* _TASK DETAILS_
Your job with the data below is to output exactly the lines from the one holding "You are a computer-use agent. This" down to the one holding "You are a computer-use agent. The", both included, and no others.

* _THE DATA_
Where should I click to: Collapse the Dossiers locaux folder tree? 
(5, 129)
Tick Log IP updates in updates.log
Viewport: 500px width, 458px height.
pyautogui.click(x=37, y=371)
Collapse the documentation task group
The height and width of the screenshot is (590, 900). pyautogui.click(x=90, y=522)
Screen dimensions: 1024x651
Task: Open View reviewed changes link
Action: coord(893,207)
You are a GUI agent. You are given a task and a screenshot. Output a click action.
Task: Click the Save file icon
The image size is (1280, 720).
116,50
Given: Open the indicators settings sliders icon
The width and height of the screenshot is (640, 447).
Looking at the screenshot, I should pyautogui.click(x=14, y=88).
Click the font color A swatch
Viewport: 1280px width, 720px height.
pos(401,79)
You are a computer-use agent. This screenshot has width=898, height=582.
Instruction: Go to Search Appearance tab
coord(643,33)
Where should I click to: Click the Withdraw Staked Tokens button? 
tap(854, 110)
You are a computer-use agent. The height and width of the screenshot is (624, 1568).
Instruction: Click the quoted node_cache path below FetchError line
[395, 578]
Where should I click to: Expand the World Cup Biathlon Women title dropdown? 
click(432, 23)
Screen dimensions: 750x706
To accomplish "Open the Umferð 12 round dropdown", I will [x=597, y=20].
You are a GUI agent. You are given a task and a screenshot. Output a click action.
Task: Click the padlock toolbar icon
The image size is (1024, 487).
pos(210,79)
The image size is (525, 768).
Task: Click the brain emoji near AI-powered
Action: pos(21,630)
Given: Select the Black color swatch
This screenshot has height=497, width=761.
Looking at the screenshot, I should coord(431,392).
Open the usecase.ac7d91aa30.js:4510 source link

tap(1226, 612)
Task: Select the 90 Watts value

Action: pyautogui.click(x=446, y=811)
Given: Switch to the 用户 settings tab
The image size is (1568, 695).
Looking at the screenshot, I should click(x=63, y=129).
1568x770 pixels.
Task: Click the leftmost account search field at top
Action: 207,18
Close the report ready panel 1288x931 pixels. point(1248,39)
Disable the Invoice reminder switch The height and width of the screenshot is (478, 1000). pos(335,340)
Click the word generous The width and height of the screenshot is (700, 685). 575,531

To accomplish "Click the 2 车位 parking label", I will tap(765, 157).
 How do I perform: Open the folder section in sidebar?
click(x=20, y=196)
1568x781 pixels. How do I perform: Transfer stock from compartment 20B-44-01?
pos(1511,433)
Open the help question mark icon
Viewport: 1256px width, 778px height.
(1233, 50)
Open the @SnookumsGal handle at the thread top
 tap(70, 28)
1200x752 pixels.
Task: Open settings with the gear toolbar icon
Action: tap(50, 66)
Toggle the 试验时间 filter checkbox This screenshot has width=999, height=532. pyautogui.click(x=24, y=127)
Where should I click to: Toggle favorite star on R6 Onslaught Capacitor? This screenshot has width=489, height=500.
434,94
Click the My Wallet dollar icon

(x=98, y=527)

* _SOLVED EXERCISE_
You are a computer-use agent. This screenshot has width=898, height=582.
Instruction: Go to Search Appearance tab
coord(643,33)
Where should I click to: Click the Withdraw Staked Tokens button? 
tap(854, 110)
You are a computer-use agent. The height and width of the screenshot is (624, 1568).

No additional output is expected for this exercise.